No surprise my early childhood memories are mostly of my mother yelling at my father, and my father trying to calm her down. Their marriage didn’t work: My dad was always working late into the night,and my mother was trying to live this life of luxury that was out of our reach while raising a pair of kids she didn’t want in the first place.
Eventually they got divorced, when my mother figured out my dad was having an affair. My mother resented my dad from that moment on. I mean, she missed out on her youth, she had two kids, and she was like 26 and already divorced. Nobody wants to get with a 26-year-old divorced mother of two. She was angry, and I wouldn’t blame her. But she treated us like shit, as if we were to blame for what had happened to her. Maybe she thought that, were we out of the picture, it’d be easier for her to rebuild her life the way she wanted it to be in the first place.
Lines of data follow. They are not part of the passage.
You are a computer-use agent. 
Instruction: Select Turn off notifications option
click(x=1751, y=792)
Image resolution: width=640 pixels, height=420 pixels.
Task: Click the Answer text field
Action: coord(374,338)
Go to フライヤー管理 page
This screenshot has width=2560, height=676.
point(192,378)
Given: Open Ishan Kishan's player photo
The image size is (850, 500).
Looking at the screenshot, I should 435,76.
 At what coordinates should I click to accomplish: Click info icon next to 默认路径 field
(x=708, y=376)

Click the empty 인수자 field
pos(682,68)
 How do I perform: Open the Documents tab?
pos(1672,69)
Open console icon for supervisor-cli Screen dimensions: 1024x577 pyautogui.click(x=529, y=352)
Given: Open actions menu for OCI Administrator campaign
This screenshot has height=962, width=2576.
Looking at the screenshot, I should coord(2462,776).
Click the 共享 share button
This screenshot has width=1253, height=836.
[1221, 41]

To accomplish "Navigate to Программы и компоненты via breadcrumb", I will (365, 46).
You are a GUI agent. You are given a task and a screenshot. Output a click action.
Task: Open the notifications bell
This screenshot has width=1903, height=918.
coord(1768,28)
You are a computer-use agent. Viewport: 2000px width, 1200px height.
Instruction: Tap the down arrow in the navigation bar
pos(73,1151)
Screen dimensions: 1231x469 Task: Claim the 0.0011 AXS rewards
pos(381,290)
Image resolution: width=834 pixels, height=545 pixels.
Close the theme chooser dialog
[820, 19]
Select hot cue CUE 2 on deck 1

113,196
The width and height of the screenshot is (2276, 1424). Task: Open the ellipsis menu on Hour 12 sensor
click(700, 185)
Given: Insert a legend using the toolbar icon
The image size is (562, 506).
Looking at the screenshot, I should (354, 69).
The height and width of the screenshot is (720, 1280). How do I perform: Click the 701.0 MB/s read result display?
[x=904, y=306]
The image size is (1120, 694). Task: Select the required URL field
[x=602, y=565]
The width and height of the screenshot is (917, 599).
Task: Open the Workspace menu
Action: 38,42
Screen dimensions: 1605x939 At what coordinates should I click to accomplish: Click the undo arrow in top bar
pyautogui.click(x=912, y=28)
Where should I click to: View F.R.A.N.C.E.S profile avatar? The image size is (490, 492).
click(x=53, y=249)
The curious thing is that she treated me way more harshly than she treated my little brother. The best reason I can come up with for that is that I came first; I was the one who guaranteed her a life of motherhood and boredom and being stuck with my father. My little brother simply reiterated this, but he wasn’t the cause of the problem.
Knowing that bit of information was the last piece I needed to complete the puzzle and figure out why my mother treated me the way she did. Once I knew that and I could draw all of these conclusions, I understood why my mother acted the way she did towards me, even if there is absolutely no fucking way to justify it. And understanding her situation has helped me to forgive her for how she treated me when I was a child. We’ve been moving on, little by little, one step at a time. Last night, we talked on the phone and I was crying hysterically, and she was there to comfort me and she knew exactly what to say to make me feel better. And then of course, after I hang up, more waterworks came because I realized that was the first real mother-daughter moment we have ever shared.
I think that, if things keep on going this way, I might one day grow to love her. I’m not there yet, but I’m on my way.